• Task goal:
Could you retype the entries exactly, from the first line down through the line that contains "coord(117,85)", including that line?

Entries from a dataset:
§ §
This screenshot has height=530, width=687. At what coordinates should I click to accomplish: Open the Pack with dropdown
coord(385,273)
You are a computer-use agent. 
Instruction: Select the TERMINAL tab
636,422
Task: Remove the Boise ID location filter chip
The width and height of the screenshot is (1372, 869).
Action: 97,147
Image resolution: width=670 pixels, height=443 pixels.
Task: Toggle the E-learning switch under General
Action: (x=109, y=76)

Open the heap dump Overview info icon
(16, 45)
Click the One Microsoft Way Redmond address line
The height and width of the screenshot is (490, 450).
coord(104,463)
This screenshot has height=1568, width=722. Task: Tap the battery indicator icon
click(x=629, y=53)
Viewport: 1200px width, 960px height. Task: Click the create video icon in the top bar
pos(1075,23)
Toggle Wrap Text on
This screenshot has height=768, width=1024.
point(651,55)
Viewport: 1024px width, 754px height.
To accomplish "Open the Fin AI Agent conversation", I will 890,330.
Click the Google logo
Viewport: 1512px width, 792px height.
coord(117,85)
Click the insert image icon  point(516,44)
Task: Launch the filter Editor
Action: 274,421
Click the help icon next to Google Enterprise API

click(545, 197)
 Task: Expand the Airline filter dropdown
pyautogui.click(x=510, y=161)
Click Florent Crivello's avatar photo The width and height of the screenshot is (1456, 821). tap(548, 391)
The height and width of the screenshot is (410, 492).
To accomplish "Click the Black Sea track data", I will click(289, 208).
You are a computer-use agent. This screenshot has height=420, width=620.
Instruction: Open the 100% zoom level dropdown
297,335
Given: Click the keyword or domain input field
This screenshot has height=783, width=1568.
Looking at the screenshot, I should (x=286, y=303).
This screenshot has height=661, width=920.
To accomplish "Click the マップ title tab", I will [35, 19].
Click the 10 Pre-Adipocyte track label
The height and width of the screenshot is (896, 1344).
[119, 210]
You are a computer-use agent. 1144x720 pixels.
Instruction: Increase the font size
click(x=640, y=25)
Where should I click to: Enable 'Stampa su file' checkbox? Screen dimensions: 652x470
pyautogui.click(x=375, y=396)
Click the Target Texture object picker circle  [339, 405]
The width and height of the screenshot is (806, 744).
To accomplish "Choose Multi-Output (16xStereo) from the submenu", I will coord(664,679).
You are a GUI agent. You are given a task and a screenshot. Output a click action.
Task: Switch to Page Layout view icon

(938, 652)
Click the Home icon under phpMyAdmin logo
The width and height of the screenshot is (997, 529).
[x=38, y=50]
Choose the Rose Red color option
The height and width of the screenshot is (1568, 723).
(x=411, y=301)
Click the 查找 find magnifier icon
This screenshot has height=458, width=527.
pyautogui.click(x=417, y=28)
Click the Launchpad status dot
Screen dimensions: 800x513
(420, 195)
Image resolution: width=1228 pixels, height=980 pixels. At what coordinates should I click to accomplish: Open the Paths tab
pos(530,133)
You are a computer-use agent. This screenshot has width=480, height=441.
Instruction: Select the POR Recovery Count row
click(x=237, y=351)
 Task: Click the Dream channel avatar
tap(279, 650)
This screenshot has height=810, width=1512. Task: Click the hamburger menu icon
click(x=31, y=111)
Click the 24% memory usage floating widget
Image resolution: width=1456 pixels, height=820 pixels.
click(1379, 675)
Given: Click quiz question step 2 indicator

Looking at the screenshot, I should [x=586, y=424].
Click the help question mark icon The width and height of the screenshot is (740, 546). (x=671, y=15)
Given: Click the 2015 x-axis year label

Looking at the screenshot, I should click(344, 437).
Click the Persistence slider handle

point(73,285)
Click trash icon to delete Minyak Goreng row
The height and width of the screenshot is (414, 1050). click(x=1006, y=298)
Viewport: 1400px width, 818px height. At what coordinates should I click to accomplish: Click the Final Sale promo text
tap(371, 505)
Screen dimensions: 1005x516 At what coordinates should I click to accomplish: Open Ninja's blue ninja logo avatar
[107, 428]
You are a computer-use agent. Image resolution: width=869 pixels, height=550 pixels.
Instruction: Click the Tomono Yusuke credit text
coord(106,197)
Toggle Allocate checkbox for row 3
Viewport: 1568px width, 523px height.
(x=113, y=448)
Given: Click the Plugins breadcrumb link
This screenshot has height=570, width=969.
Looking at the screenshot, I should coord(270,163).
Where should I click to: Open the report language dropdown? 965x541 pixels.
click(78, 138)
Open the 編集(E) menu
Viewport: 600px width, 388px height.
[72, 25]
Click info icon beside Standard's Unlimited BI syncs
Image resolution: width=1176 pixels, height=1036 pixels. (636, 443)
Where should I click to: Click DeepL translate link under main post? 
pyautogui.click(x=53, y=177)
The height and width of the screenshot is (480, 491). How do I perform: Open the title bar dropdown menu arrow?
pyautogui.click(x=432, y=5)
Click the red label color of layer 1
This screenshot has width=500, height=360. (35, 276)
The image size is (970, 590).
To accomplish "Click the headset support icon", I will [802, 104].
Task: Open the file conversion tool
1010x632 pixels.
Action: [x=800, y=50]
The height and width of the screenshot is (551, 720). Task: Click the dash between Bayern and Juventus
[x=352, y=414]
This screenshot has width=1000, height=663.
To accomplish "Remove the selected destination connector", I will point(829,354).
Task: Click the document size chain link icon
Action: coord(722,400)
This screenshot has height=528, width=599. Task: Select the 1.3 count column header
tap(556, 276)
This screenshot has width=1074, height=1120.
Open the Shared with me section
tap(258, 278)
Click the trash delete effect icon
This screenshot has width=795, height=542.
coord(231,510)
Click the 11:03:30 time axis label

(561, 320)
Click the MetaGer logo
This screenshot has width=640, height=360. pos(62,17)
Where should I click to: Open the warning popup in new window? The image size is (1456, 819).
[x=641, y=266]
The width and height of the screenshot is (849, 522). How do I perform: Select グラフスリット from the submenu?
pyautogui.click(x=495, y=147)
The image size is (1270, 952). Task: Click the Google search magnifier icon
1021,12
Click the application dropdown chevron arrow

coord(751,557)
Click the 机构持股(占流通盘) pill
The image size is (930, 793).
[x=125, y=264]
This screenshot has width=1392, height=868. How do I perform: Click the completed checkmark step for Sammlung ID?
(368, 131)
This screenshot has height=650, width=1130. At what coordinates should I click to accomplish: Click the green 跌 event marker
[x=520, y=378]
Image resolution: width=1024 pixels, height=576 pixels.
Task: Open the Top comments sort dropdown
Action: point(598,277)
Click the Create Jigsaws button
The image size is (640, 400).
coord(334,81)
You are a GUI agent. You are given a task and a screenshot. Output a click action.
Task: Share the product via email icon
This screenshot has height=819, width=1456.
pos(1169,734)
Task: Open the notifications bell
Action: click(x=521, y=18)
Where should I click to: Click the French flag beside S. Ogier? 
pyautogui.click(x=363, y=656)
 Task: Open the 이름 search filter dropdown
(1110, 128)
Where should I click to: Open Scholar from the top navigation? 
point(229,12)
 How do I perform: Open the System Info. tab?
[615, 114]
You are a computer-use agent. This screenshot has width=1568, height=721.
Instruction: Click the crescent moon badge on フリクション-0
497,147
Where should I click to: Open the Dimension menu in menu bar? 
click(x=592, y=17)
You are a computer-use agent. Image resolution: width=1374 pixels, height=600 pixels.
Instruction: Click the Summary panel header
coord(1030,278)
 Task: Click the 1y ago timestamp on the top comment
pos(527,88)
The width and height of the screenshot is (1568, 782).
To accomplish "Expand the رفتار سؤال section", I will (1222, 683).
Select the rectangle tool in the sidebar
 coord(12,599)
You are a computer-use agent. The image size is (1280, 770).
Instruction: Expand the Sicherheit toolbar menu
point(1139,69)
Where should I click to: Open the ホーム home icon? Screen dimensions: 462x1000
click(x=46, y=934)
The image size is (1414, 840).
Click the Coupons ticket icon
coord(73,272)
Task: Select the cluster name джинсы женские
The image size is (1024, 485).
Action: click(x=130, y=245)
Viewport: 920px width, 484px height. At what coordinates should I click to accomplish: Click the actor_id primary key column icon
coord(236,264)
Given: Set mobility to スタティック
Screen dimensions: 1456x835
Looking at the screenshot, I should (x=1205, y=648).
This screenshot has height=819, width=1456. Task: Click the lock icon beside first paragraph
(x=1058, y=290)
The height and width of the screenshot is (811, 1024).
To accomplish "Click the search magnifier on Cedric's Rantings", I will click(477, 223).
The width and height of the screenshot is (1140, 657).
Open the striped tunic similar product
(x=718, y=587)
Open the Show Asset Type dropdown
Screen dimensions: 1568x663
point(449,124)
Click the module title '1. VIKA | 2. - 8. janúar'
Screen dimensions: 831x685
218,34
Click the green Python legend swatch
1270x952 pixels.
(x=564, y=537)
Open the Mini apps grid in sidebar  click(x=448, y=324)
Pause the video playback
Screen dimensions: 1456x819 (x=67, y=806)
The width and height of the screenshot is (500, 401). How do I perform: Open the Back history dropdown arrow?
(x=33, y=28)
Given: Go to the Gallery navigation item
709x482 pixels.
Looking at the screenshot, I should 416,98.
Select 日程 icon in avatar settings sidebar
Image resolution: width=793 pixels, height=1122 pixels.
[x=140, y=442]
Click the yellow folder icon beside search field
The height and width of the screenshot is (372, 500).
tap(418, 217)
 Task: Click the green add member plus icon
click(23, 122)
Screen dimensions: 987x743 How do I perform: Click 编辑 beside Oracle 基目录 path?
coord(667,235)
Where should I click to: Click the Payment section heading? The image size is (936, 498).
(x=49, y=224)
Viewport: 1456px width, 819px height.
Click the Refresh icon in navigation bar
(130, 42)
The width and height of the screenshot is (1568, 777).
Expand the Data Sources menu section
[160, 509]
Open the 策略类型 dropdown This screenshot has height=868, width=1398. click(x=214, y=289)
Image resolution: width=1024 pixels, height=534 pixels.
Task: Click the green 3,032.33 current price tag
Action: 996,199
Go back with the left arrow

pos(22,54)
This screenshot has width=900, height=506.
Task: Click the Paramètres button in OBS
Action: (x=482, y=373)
§ §
• Solution to this problem:
This screenshot has height=530, width=687. At what coordinates should I click to accomplish: Open the Pack with dropdown
coord(385,273)
You are a computer-use agent. 
Instruction: Select the TERMINAL tab
636,422
Task: Remove the Boise ID location filter chip
The width and height of the screenshot is (1372, 869).
Action: 97,147
Image resolution: width=670 pixels, height=443 pixels.
Task: Toggle the E-learning switch under General
Action: (x=109, y=76)

Open the heap dump Overview info icon
(16, 45)
Click the One Microsoft Way Redmond address line
The height and width of the screenshot is (490, 450).
coord(104,463)
This screenshot has height=1568, width=722. Task: Tap the battery indicator icon
click(x=629, y=53)
Viewport: 1200px width, 960px height. Task: Click the create video icon in the top bar
pos(1075,23)
Toggle Wrap Text on
This screenshot has height=768, width=1024.
point(651,55)
Viewport: 1024px width, 754px height.
To accomplish "Open the Fin AI Agent conversation", I will 890,330.
Click the Google logo
Viewport: 1512px width, 792px height.
coord(117,85)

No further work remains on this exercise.